How to handle scheduler during DDP training?

mariosconsta · October 30, 2023, 8:18am

I have this function here for a training epoch:

def _run_epoch(self, epoch):
        self.train_data.sampler.set_epoch(epoch)
        self.model.train()

        assert self.model.training == True, "Model is in Eval mode while training"

        for idx, (_, img, fidt_map, point_map) in enumerate(self.train_data):
            img = img.to(self.gpu_id)
            fidt_map = fidt_map.type(torch.FloatTensor).unsqueeze(1).to(self.gpu_id)
            point_map = point_map.type(torch.FloatTensor).unsqueeze(1).to(self.gpu_id)

            output = self.model(img)

            loss = self.binary_fl(output, point_map)

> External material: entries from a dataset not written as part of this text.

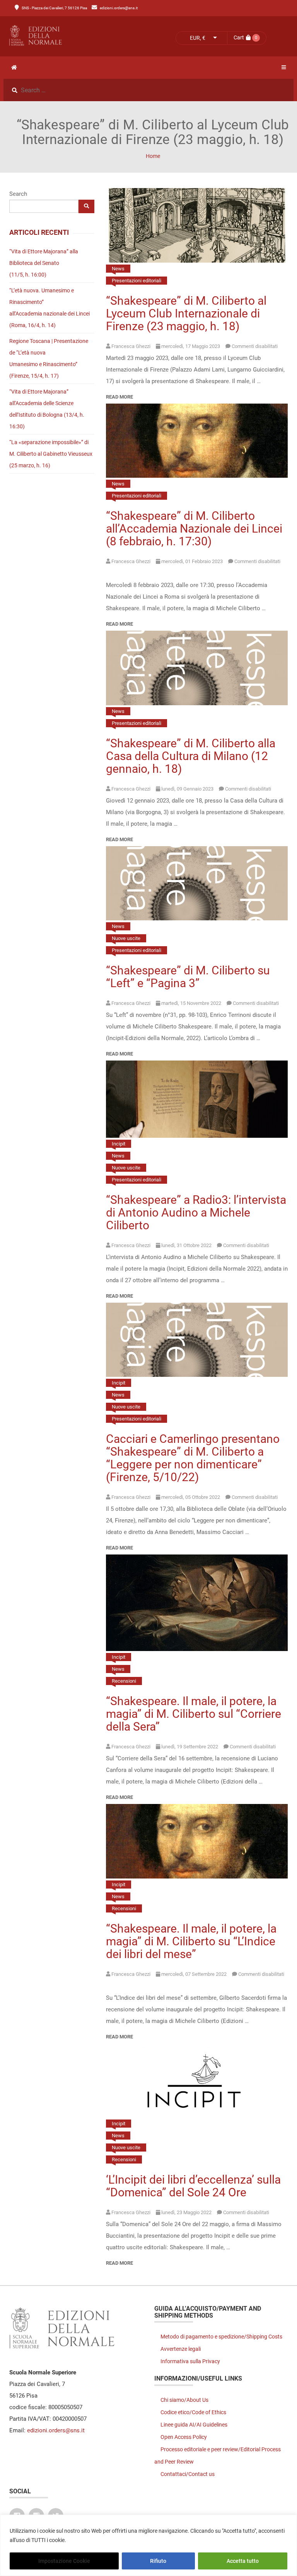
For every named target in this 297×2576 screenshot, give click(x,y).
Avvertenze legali (180, 2349)
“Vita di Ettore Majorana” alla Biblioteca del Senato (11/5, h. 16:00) (43, 263)
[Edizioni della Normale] (76, 35)
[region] (148, 2545)
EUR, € (197, 38)
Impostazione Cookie (64, 2561)
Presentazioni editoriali (136, 280)
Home (153, 156)
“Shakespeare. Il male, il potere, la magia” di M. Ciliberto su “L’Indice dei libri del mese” (191, 1941)
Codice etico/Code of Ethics (193, 2412)
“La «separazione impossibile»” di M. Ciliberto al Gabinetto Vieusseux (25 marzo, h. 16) (50, 453)
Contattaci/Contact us (187, 2474)
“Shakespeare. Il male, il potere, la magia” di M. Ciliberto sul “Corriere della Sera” (193, 1713)
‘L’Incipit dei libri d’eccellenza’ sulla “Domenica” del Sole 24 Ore (193, 2186)
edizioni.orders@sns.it (119, 8)
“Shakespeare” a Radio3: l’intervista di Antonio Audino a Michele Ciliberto (196, 1212)
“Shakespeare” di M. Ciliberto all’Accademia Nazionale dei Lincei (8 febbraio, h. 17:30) (194, 528)
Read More (119, 397)
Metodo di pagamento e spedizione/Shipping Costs (221, 2336)
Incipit (118, 1144)
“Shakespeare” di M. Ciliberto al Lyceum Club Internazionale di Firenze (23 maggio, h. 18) (186, 313)
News (118, 269)
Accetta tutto (243, 2561)
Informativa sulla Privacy (190, 2361)
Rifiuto (158, 2561)
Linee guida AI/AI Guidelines (193, 2425)
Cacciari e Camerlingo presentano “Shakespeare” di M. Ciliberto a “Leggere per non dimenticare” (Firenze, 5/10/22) (193, 1458)
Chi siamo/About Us (184, 2400)
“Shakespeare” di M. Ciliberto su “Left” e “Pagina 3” (188, 977)
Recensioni (124, 1681)
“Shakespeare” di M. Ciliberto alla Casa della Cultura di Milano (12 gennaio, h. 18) (190, 756)
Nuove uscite (126, 938)
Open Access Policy (183, 2437)
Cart (239, 37)
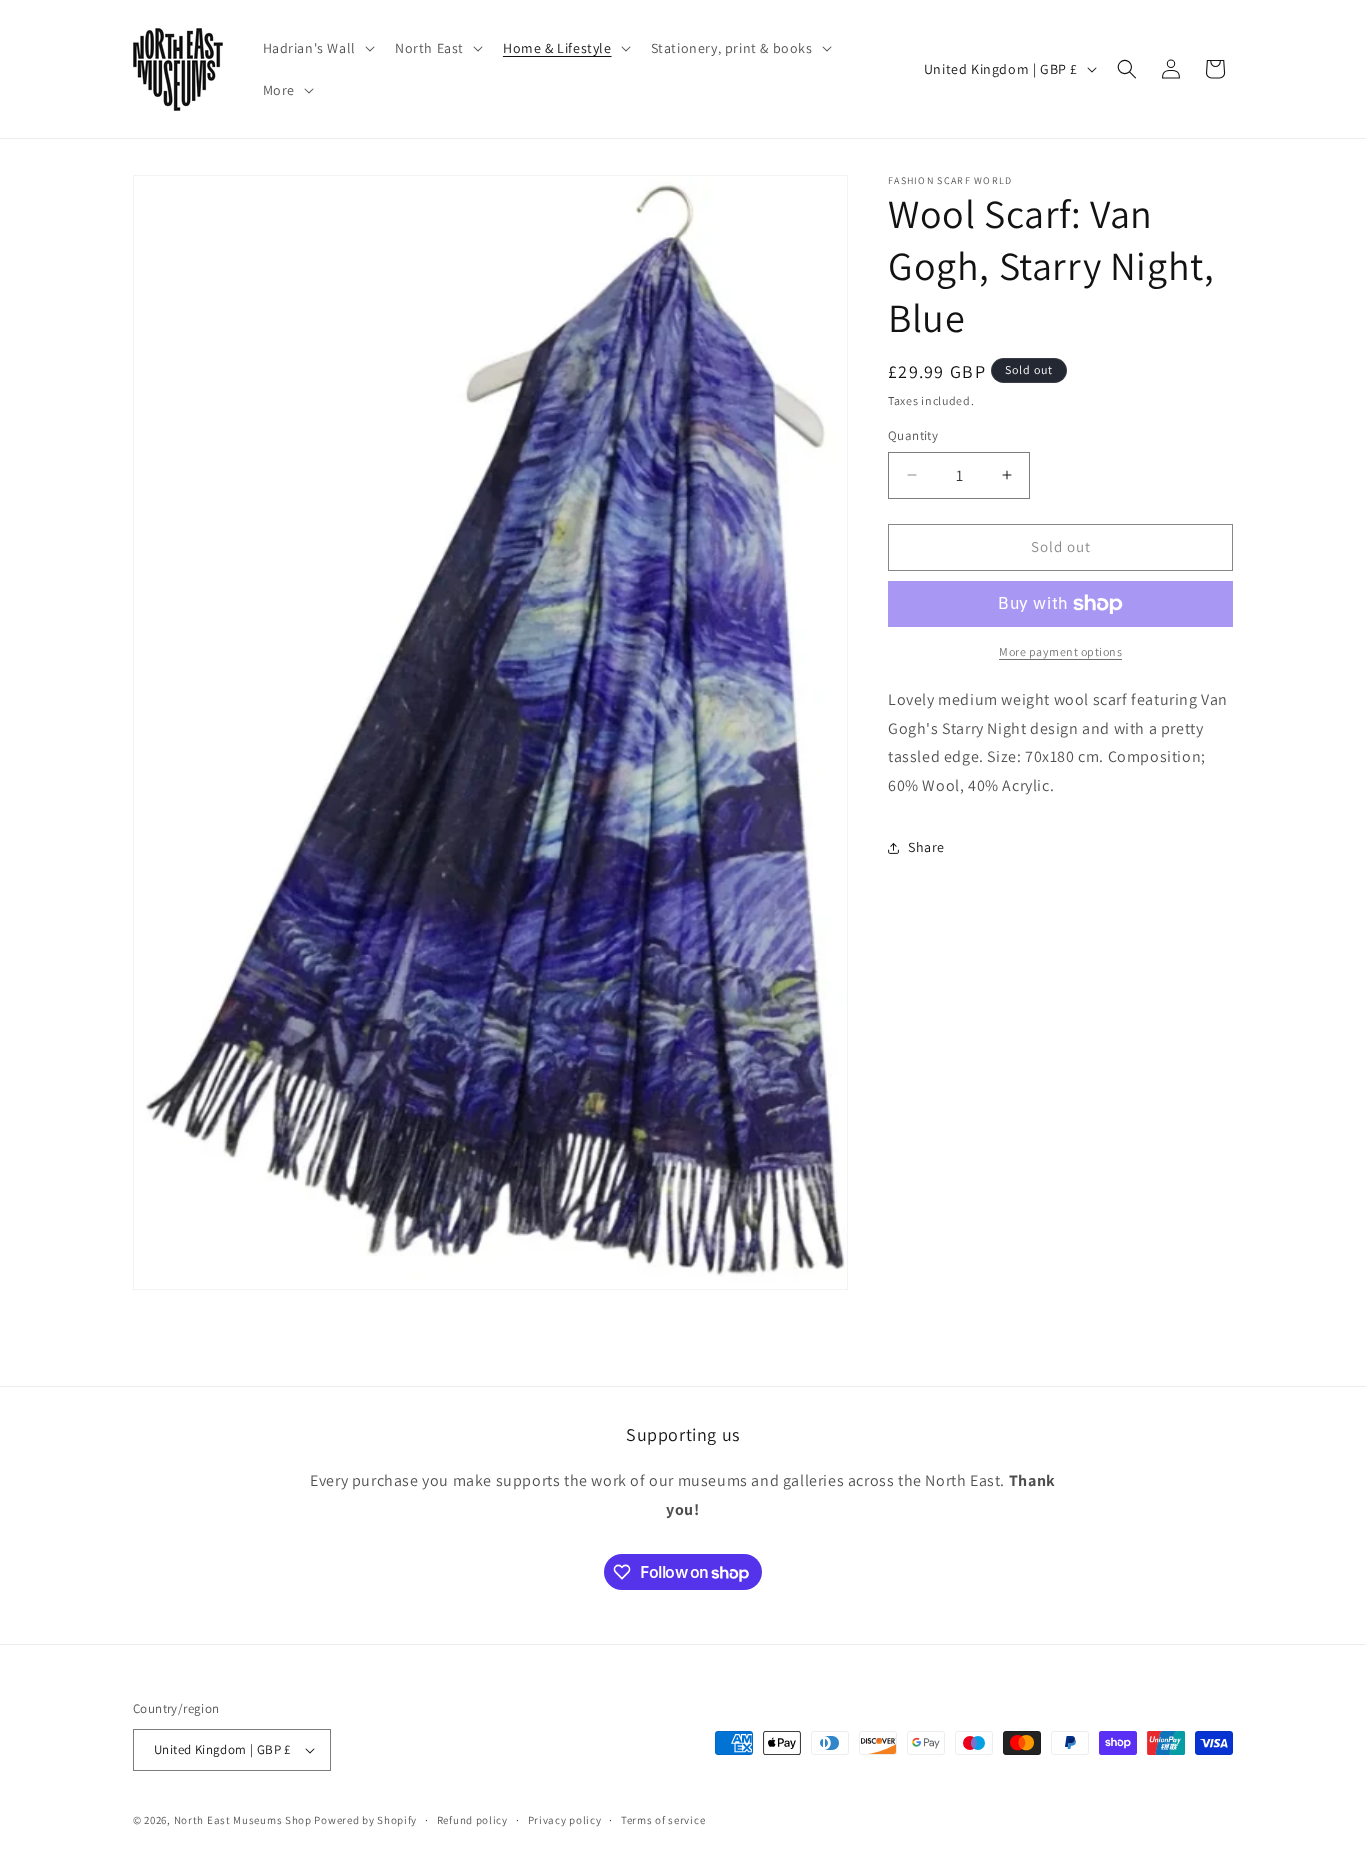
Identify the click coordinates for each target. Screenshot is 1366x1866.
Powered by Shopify (365, 1820)
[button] (317, 48)
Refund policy (472, 1820)
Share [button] (926, 847)
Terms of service (663, 1820)
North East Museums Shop (243, 1820)
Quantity (913, 435)
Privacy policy (565, 1820)
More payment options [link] (1060, 651)
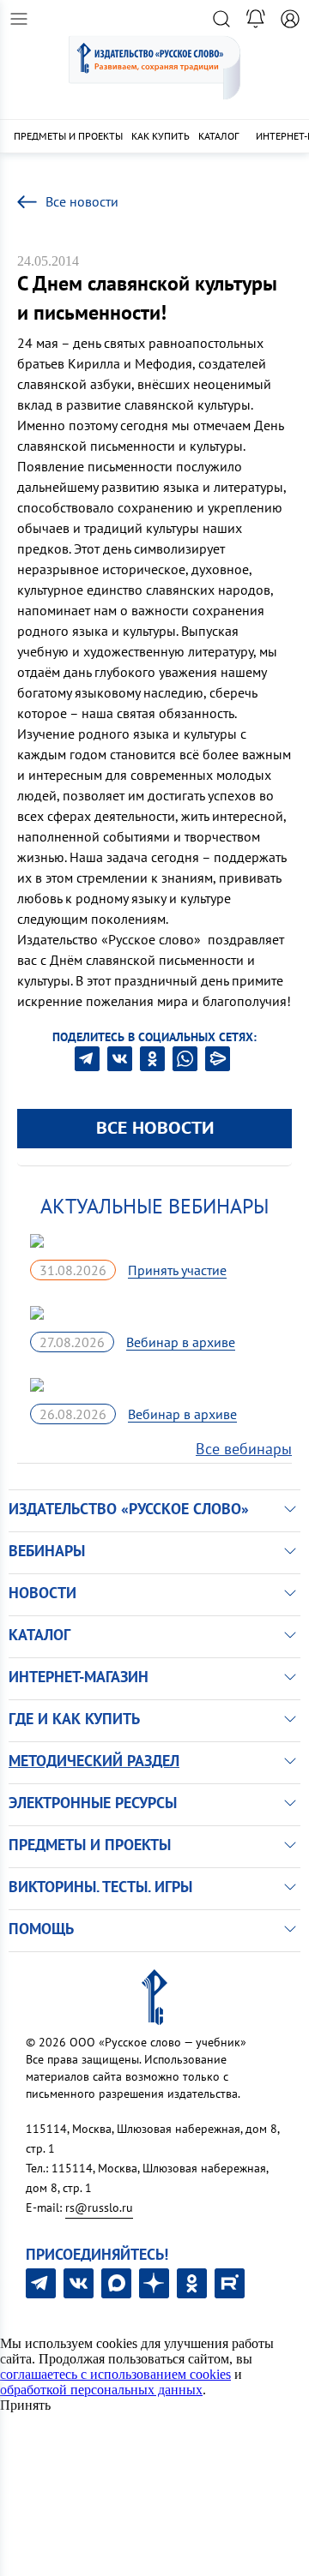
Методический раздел (94, 1760)
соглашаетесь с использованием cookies (115, 2374)
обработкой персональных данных (101, 2389)
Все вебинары (244, 1449)
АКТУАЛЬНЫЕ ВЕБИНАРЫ (154, 1206)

            self.optimizer.zero_grad()
            loss.backward()
            self.optimizer.step()

And this training loop:

    def train(self, max_epochs: int):
        for epoch in range(self.start_epoch, max_epochs):
            self._run_epoch(epoch=epoch)
            self.scheduler.step()
            self.writer.add_scalar(
                "Learning Rate", self.optimizer.param_groups[0]["lr"], epoch
            )

This is the scheduler:

    scheduler = CosineAnnealingLR(
        optimizer, T_max=args["epochs"], eta_min=args["eta_min"], verbose=False
    )

The reason I set T_max equal to epochs is because I want this curve:

The above LR curve is from using DP training. When I switch to DDP this happens:

Which is really weird.

Check these values here:

The learning rate at epoch 660 goes crazy…

Does anyone know why this is happening?